* **Problem details**: Nothing may be dropped. Retype the whole listing exactly.

******

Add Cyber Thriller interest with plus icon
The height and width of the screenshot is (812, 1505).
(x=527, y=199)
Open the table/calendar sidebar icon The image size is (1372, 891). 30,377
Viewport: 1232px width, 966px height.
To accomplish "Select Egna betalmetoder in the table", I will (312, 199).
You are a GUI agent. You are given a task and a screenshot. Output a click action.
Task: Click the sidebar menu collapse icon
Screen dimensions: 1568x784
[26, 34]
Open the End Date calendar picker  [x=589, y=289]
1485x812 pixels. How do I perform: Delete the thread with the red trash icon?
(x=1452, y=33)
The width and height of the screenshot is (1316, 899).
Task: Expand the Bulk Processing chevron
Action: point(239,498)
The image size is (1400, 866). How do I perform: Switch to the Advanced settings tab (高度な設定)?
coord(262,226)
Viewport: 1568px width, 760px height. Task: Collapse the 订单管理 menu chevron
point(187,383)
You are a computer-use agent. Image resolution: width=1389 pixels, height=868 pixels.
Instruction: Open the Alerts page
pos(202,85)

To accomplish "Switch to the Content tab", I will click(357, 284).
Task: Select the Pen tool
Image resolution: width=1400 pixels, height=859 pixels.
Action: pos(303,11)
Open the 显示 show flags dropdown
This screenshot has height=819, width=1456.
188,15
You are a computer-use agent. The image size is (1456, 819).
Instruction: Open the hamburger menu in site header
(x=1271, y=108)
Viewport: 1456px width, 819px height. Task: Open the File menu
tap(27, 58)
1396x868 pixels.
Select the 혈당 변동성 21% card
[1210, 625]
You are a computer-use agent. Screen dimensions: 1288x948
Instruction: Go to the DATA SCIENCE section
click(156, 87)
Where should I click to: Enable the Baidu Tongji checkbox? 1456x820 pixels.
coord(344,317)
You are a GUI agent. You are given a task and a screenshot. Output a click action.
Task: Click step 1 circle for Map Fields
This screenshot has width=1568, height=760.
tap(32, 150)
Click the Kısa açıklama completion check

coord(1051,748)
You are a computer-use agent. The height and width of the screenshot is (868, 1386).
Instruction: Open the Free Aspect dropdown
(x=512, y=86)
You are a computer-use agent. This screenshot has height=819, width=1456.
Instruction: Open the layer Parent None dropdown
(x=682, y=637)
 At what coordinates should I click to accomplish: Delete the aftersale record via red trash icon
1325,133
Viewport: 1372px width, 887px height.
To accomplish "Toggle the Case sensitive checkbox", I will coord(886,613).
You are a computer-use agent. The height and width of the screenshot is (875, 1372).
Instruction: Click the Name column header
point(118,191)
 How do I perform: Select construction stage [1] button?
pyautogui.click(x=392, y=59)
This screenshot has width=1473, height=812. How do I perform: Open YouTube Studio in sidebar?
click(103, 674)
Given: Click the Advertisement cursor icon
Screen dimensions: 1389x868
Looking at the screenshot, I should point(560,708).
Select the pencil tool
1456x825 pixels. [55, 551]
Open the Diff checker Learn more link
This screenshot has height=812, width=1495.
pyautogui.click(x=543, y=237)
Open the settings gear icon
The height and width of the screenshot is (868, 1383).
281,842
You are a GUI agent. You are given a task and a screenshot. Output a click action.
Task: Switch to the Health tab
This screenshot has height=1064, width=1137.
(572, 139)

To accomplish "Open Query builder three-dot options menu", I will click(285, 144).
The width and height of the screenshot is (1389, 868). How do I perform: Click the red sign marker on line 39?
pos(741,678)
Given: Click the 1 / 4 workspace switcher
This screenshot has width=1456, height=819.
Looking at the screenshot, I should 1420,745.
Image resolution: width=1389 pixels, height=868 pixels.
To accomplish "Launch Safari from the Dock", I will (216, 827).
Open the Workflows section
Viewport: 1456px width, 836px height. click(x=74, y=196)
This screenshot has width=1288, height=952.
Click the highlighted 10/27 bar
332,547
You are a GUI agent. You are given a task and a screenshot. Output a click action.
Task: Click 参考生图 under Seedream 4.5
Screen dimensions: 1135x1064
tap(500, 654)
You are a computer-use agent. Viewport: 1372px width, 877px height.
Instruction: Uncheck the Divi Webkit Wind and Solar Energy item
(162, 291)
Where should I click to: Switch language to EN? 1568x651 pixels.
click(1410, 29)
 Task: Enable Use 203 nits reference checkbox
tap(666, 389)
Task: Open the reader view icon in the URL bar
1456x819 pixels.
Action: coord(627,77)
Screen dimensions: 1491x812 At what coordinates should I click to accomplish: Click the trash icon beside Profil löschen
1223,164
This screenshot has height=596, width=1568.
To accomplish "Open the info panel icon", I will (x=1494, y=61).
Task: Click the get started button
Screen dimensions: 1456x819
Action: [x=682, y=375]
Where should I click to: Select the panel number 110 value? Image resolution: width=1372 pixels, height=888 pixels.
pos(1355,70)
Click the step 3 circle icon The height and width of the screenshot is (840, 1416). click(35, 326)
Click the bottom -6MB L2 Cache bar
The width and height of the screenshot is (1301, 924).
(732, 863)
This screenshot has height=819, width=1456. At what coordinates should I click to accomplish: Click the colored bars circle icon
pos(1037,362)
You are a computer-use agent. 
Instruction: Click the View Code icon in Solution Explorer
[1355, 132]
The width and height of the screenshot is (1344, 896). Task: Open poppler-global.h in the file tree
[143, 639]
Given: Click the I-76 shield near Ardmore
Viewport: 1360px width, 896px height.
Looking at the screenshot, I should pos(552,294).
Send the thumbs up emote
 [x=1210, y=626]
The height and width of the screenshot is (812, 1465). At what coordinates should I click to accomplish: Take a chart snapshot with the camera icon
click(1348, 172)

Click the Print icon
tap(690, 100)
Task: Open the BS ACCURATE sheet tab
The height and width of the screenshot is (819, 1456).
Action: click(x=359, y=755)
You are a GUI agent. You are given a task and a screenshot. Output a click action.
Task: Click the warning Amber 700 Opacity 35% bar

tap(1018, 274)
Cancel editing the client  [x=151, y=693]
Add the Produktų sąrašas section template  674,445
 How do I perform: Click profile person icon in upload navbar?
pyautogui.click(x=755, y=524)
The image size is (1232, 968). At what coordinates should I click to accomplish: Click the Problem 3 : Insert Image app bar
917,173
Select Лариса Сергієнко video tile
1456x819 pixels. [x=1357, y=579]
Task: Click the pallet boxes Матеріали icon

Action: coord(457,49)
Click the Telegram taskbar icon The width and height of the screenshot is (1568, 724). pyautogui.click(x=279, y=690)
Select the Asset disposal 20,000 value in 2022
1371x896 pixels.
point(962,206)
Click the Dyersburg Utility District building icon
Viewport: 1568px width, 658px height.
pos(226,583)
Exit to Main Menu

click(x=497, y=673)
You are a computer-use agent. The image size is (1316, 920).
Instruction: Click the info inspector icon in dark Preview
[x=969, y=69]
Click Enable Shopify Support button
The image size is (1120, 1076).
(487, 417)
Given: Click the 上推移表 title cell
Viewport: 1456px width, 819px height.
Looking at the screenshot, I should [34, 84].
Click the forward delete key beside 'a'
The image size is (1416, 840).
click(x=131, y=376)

******

* **Reply**:
Add Cyber Thriller interest with plus icon
The height and width of the screenshot is (812, 1505).
(x=527, y=199)
Open the table/calendar sidebar icon The image size is (1372, 891). 30,377
Viewport: 1232px width, 966px height.
To accomplish "Select Egna betalmetoder in the table", I will (312, 199).
You are a GUI agent. You are given a task and a screenshot. Output a click action.
Task: Click the sidebar menu collapse icon
Screen dimensions: 1568x784
[26, 34]
Open the End Date calendar picker  [x=589, y=289]
1485x812 pixels. How do I perform: Delete the thread with the red trash icon?
(x=1452, y=33)
The width and height of the screenshot is (1316, 899).
Task: Expand the Bulk Processing chevron
Action: point(239,498)
The image size is (1400, 866). How do I perform: Switch to the Advanced settings tab (高度な設定)?
coord(262,226)
Viewport: 1568px width, 760px height. Task: Collapse the 订单管理 menu chevron
point(187,383)
You are a computer-use agent. Image resolution: width=1389 pixels, height=868 pixels.
Instruction: Open the Alerts page
pos(202,85)

To accomplish "Switch to the Content tab", I will click(357, 284).
Task: Select the Pen tool
Image resolution: width=1400 pixels, height=859 pixels.
Action: pos(303,11)
Open the 显示 show flags dropdown
This screenshot has height=819, width=1456.
188,15
You are a computer-use agent. The image size is (1456, 819).
Instruction: Open the hamburger menu in site header
(x=1271, y=108)
Viewport: 1456px width, 819px height. Task: Open the File menu
tap(27, 58)
1396x868 pixels.
Select the 혈당 변동성 21% card
[1210, 625]
You are a computer-use agent. Screen dimensions: 1288x948
Instruction: Go to the DATA SCIENCE section
click(156, 87)
Where should I click to: Enable the Baidu Tongji checkbox? 1456x820 pixels.
coord(344,317)
You are a GUI agent. You are given a task and a screenshot. Output a click action.
Task: Click step 1 circle for Map Fields
This screenshot has width=1568, height=760.
tap(32, 150)
Click the Kısa açıklama completion check

coord(1051,748)
You are a computer-use agent. The height and width of the screenshot is (868, 1386).
Instruction: Open the Free Aspect dropdown
(x=512, y=86)
You are a computer-use agent. This screenshot has height=819, width=1456.
Instruction: Open the layer Parent None dropdown
(x=682, y=637)
 At what coordinates should I click to accomplish: Delete the aftersale record via red trash icon
1325,133
Viewport: 1372px width, 887px height.
To accomplish "Toggle the Case sensitive checkbox", I will coord(886,613).
You are a computer-use agent. The height and width of the screenshot is (875, 1372).
Instruction: Click the Name column header
point(118,191)
 How do I perform: Select construction stage [1] button?
pyautogui.click(x=392, y=59)
This screenshot has width=1473, height=812. How do I perform: Open YouTube Studio in sidebar?
click(103, 674)
Given: Click the Advertisement cursor icon
Screen dimensions: 1389x868
Looking at the screenshot, I should point(560,708).
Select the pencil tool
1456x825 pixels. [55, 551]
Open the Diff checker Learn more link
This screenshot has height=812, width=1495.
pyautogui.click(x=543, y=237)
Open the settings gear icon
The height and width of the screenshot is (868, 1383).
281,842
You are a GUI agent. You are given a task and a screenshot. Output a click action.
Task: Switch to the Health tab
This screenshot has height=1064, width=1137.
(572, 139)

To accomplish "Open Query builder three-dot options menu", I will click(285, 144).
The width and height of the screenshot is (1389, 868). How do I perform: Click the red sign marker on line 39?
pos(741,678)
Given: Click the 1 / 4 workspace switcher
This screenshot has width=1456, height=819.
Looking at the screenshot, I should 1420,745.
Image resolution: width=1389 pixels, height=868 pixels.
To accomplish "Launch Safari from the Dock", I will (216, 827).
Open the Workflows section
Viewport: 1456px width, 836px height. click(x=74, y=196)
This screenshot has width=1288, height=952.
Click the highlighted 10/27 bar
332,547
You are a GUI agent. You are given a task and a screenshot. Output a click action.
Task: Click 参考生图 under Seedream 4.5
Screen dimensions: 1135x1064
tap(500, 654)
You are a computer-use agent. Viewport: 1372px width, 877px height.
Instruction: Uncheck the Divi Webkit Wind and Solar Energy item
(162, 291)
Where should I click to: Switch language to EN? 1568x651 pixels.
click(1410, 29)
 Task: Enable Use 203 nits reference checkbox
tap(666, 389)
Task: Open the reader view icon in the URL bar
1456x819 pixels.
Action: coord(627,77)
Screen dimensions: 1491x812 At what coordinates should I click to accomplish: Click the trash icon beside Profil löschen
1223,164
This screenshot has height=596, width=1568.
To accomplish "Open the info panel icon", I will (x=1494, y=61).
Task: Click the get started button
Screen dimensions: 1456x819
Action: [x=682, y=375]
Where should I click to: Select the panel number 110 value? Image resolution: width=1372 pixels, height=888 pixels.
pos(1355,70)
Click the step 3 circle icon The height and width of the screenshot is (840, 1416). click(35, 326)
Click the bottom -6MB L2 Cache bar
The width and height of the screenshot is (1301, 924).
(732, 863)
This screenshot has height=819, width=1456. At what coordinates should I click to accomplish: Click the colored bars circle icon
pos(1037,362)
You are a computer-use agent. 
Instruction: Click the View Code icon in Solution Explorer
[1355, 132]
The width and height of the screenshot is (1344, 896). Task: Open poppler-global.h in the file tree
[143, 639]
Given: Click the I-76 shield near Ardmore
Viewport: 1360px width, 896px height.
Looking at the screenshot, I should pos(552,294).
Send the thumbs up emote
 [x=1210, y=626]
The height and width of the screenshot is (812, 1465). At what coordinates should I click to accomplish: Take a chart snapshot with the camera icon
click(1348, 172)

Click the Print icon
tap(690, 100)
Task: Open the BS ACCURATE sheet tab
The height and width of the screenshot is (819, 1456).
Action: click(x=359, y=755)
You are a GUI agent. You are given a task and a screenshot. Output a click action.
Task: Click the warning Amber 700 Opacity 35% bar

tap(1018, 274)
Cancel editing the client  [x=151, y=693]
Add the Produktų sąrašas section template  674,445
 How do I perform: Click profile person icon in upload navbar?
pyautogui.click(x=755, y=524)
The image size is (1232, 968). At what coordinates should I click to accomplish: Click the Problem 3 : Insert Image app bar
917,173
Select Лариса Сергієнко video tile
1456x819 pixels. [x=1357, y=579]
Task: Click the pallet boxes Матеріали icon

Action: coord(457,49)
Click the Telegram taskbar icon The width and height of the screenshot is (1568, 724). pyautogui.click(x=279, y=690)
Select the Asset disposal 20,000 value in 2022
1371x896 pixels.
point(962,206)
Click the Dyersburg Utility District building icon
Viewport: 1568px width, 658px height.
pos(226,583)
Exit to Main Menu

click(x=497, y=673)
You are a computer-use agent. The image size is (1316, 920).
Instruction: Click the info inspector icon in dark Preview
[x=969, y=69]
Click Enable Shopify Support button
The image size is (1120, 1076).
(487, 417)
Given: Click the 上推移表 title cell
Viewport: 1456px width, 819px height.
Looking at the screenshot, I should [34, 84].
Click the forward delete key beside 'a'
The image size is (1416, 840).
click(x=131, y=376)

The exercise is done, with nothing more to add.